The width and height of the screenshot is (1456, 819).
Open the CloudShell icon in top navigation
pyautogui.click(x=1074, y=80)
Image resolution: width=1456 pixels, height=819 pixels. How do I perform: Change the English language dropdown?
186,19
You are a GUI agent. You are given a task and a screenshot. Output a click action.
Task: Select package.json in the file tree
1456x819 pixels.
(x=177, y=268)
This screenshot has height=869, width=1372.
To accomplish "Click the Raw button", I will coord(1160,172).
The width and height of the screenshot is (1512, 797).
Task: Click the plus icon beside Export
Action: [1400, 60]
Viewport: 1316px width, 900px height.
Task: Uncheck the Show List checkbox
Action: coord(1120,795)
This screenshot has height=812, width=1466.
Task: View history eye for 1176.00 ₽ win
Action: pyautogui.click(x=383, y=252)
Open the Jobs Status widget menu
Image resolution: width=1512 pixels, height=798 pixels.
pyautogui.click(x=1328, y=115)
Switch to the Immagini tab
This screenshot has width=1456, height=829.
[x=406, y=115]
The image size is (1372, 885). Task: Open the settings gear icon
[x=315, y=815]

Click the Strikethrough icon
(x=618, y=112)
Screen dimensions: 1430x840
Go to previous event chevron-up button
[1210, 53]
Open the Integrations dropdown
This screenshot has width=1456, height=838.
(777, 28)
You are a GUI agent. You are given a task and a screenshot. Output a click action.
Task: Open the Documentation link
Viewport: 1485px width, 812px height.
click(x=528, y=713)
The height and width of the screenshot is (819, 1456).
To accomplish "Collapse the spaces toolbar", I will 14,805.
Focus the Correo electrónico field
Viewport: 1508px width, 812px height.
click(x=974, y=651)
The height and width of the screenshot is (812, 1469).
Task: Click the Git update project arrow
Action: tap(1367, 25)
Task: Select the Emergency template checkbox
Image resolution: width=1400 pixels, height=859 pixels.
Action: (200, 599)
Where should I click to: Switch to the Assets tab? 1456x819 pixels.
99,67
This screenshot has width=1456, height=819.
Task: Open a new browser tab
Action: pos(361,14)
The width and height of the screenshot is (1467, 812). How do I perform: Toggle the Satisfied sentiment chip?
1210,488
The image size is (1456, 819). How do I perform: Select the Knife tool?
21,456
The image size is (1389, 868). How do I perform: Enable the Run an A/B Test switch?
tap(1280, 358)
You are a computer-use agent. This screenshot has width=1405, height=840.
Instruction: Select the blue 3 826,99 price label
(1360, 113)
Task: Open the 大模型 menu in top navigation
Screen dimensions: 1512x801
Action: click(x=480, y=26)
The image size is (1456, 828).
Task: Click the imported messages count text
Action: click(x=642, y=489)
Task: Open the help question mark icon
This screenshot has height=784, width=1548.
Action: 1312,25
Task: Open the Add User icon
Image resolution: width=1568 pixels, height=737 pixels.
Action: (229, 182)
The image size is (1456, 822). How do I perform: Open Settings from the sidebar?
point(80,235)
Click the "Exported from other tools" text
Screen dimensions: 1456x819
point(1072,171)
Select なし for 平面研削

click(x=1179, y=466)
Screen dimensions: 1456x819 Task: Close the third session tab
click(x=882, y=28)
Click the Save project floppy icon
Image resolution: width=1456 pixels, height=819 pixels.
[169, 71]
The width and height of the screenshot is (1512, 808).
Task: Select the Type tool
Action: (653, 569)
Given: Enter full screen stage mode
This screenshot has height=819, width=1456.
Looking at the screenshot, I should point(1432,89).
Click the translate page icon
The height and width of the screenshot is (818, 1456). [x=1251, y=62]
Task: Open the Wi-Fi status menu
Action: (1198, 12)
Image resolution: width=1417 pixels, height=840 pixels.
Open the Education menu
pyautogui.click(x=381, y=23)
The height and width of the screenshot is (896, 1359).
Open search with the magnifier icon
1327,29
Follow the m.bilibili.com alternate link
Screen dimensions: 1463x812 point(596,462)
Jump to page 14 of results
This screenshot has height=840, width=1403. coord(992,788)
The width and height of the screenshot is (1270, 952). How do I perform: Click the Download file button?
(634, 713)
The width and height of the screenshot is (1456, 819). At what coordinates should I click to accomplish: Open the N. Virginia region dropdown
----------------------------------------
▶ _Task objective_: Return every record above exactly as it appears.

▶ _Task output_:
The width and height of the screenshot is (1456, 819).
Open the CloudShell icon in top navigation
pyautogui.click(x=1074, y=80)
Image resolution: width=1456 pixels, height=819 pixels. How do I perform: Change the English language dropdown?
186,19
You are a GUI agent. You are given a task and a screenshot. Output a click action.
Task: Select package.json in the file tree
1456x819 pixels.
(x=177, y=268)
This screenshot has height=869, width=1372.
To accomplish "Click the Raw button", I will coord(1160,172).
The width and height of the screenshot is (1512, 797).
Task: Click the plus icon beside Export
Action: [1400, 60]
Viewport: 1316px width, 900px height.
Task: Uncheck the Show List checkbox
Action: coord(1120,795)
This screenshot has height=812, width=1466.
Task: View history eye for 1176.00 ₽ win
Action: pyautogui.click(x=383, y=252)
Open the Jobs Status widget menu
Image resolution: width=1512 pixels, height=798 pixels.
pyautogui.click(x=1328, y=115)
Switch to the Immagini tab
This screenshot has width=1456, height=829.
[x=406, y=115]
The image size is (1372, 885). Task: Open the settings gear icon
[x=315, y=815]

Click the Strikethrough icon
(x=618, y=112)
Screen dimensions: 1430x840
Go to previous event chevron-up button
[1210, 53]
Open the Integrations dropdown
This screenshot has width=1456, height=838.
(777, 28)
You are a GUI agent. You are given a task and a screenshot. Output a click action.
Task: Open the Documentation link
Viewport: 1485px width, 812px height.
click(x=528, y=713)
The height and width of the screenshot is (819, 1456).
To accomplish "Collapse the spaces toolbar", I will 14,805.
Focus the Correo electrónico field
Viewport: 1508px width, 812px height.
click(x=974, y=651)
The height and width of the screenshot is (812, 1469).
Task: Click the Git update project arrow
Action: tap(1367, 25)
Task: Select the Emergency template checkbox
Image resolution: width=1400 pixels, height=859 pixels.
Action: (200, 599)
Where should I click to: Switch to the Assets tab? 1456x819 pixels.
99,67
This screenshot has width=1456, height=819.
Task: Open a new browser tab
Action: pos(361,14)
The width and height of the screenshot is (1467, 812). How do I perform: Toggle the Satisfied sentiment chip?
1210,488
The image size is (1456, 819). How do I perform: Select the Knife tool?
21,456
The image size is (1389, 868). How do I perform: Enable the Run an A/B Test switch?
tap(1280, 358)
You are a computer-use agent. This screenshot has width=1405, height=840.
Instruction: Select the blue 3 826,99 price label
(1360, 113)
Task: Open the 大模型 menu in top navigation
Screen dimensions: 1512x801
Action: click(x=480, y=26)
The image size is (1456, 828).
Task: Click the imported messages count text
Action: click(x=642, y=489)
Task: Open the help question mark icon
This screenshot has height=784, width=1548.
Action: 1312,25
Task: Open the Add User icon
Image resolution: width=1568 pixels, height=737 pixels.
Action: (229, 182)
The image size is (1456, 822). How do I perform: Open Settings from the sidebar?
point(80,235)
Click the "Exported from other tools" text
Screen dimensions: 1456x819
point(1072,171)
Select なし for 平面研削

click(x=1179, y=466)
Screen dimensions: 1456x819 Task: Close the third session tab
click(x=882, y=28)
Click the Save project floppy icon
Image resolution: width=1456 pixels, height=819 pixels.
[169, 71]
The width and height of the screenshot is (1512, 808).
Task: Select the Type tool
Action: (653, 569)
Given: Enter full screen stage mode
This screenshot has height=819, width=1456.
Looking at the screenshot, I should point(1432,89).
Click the translate page icon
The height and width of the screenshot is (818, 1456). [x=1251, y=62]
Task: Open the Wi-Fi status menu
Action: (1198, 12)
Image resolution: width=1417 pixels, height=840 pixels.
Open the Education menu
pyautogui.click(x=381, y=23)
The height and width of the screenshot is (896, 1359).
Open search with the magnifier icon
1327,29
Follow the m.bilibili.com alternate link
Screen dimensions: 1463x812 point(596,462)
Jump to page 14 of results
This screenshot has height=840, width=1403. coord(992,788)
The width and height of the screenshot is (1270, 952). How do I perform: Click the Download file button?
(634, 713)
The width and height of the screenshot is (1456, 819). At what coordinates should I click to accomplish: Open the N. Virginia region dropdown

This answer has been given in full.